Le petit texte que j’ai l’honneur de vous avoir concocté ne prétend aucunement à apporter le moindre élément de réponse à une telle question. Mais on peut toujours consulter les textes et on se rend vite compte que cet auteur a très souvent troqué son écritoire contre la palette et le pinceau du peintre, et que les couleurs sont omniprésentes dans ses descriptions. Voici quelques petits extrait de la nouvelle Les Trois amours de Benigno Reyes :
« De sa fenêtre il apercevait l’immense rade foraine aux flots verdâtres un peu jaunis, comme huileux, sous le ciel d’outremer intense … » (p. 6)

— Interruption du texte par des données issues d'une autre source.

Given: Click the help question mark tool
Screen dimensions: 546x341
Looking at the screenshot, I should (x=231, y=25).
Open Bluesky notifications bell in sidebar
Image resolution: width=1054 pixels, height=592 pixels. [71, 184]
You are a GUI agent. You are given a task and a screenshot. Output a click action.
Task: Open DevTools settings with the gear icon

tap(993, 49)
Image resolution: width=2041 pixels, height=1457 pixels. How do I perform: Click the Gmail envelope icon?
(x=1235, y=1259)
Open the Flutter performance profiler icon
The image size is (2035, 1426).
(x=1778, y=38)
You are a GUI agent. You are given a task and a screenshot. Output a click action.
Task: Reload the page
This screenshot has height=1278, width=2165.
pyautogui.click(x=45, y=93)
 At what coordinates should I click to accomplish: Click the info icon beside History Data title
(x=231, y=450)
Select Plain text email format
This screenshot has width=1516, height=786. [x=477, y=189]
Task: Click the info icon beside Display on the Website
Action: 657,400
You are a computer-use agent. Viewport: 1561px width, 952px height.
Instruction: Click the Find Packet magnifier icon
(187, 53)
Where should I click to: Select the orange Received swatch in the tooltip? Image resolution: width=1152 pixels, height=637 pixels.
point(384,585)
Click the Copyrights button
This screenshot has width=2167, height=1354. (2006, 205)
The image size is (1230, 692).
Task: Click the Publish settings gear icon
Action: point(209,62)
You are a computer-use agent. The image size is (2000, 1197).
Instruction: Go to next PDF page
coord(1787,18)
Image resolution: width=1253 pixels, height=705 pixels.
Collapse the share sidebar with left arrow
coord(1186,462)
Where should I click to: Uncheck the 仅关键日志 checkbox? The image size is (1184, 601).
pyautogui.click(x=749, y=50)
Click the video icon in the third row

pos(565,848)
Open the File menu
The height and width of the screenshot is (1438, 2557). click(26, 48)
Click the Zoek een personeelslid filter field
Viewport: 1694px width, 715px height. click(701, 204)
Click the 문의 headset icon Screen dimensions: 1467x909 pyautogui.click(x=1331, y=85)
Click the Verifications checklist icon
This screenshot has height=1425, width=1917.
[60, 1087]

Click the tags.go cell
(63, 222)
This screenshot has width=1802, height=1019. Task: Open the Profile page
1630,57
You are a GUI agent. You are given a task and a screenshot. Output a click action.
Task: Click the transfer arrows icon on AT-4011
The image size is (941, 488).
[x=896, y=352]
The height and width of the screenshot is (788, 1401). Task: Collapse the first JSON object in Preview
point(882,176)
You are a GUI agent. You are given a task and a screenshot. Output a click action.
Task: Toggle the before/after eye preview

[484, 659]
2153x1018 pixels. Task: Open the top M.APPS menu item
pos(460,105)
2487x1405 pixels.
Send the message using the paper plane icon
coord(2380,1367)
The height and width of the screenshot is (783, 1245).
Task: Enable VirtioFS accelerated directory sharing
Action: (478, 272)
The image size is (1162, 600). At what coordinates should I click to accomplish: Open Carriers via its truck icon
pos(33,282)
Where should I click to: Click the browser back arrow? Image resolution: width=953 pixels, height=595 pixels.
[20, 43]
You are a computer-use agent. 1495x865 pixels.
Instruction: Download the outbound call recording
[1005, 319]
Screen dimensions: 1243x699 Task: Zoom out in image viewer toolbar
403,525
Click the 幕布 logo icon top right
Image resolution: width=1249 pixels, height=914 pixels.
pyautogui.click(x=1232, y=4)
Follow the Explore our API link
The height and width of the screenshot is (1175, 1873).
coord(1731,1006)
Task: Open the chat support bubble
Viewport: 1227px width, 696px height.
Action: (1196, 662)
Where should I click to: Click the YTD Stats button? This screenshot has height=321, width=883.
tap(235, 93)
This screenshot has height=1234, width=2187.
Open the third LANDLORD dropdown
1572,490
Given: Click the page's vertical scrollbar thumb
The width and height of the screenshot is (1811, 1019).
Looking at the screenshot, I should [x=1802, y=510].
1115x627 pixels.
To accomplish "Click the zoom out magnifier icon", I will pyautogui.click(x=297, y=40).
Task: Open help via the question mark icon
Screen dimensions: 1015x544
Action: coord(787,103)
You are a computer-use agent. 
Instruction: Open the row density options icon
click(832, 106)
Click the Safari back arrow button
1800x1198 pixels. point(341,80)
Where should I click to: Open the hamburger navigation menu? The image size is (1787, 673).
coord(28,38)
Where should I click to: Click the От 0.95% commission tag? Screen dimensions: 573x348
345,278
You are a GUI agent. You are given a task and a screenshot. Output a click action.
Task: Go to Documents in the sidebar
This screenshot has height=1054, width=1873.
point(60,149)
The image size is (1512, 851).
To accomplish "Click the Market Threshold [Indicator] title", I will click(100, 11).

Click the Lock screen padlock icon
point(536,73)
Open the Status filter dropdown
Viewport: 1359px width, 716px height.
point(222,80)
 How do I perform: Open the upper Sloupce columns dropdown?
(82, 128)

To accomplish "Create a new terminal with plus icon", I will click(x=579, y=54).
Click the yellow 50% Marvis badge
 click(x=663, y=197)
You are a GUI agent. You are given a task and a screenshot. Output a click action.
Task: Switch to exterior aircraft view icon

« Des maisonnettes blanches ou jaunâtres filaient sur le côté de la route, dont l’autre bord dominait de plus en plus de deux cents mètres l’Océan bleu pailleté d’éclats de topaze. » (pp. 25 – 26)
Dépassant les puissants éperons et les cimes de sierras sombres, le pic de Teyde semblait une énorme tente brune et fauve, frottée de poudre d’or et juchée en plein ciel. (p. 26)
On conçoit aisément que celui qui peint avec sa plume ait pu attirer ceux qui se servent des ustensiles plus traditionnelles de leur métier. Quoi qu’il en soit, John-Antoine Nau mérite d’être lu, et si j’ai pu contribuer à cela, je m’en réjouis.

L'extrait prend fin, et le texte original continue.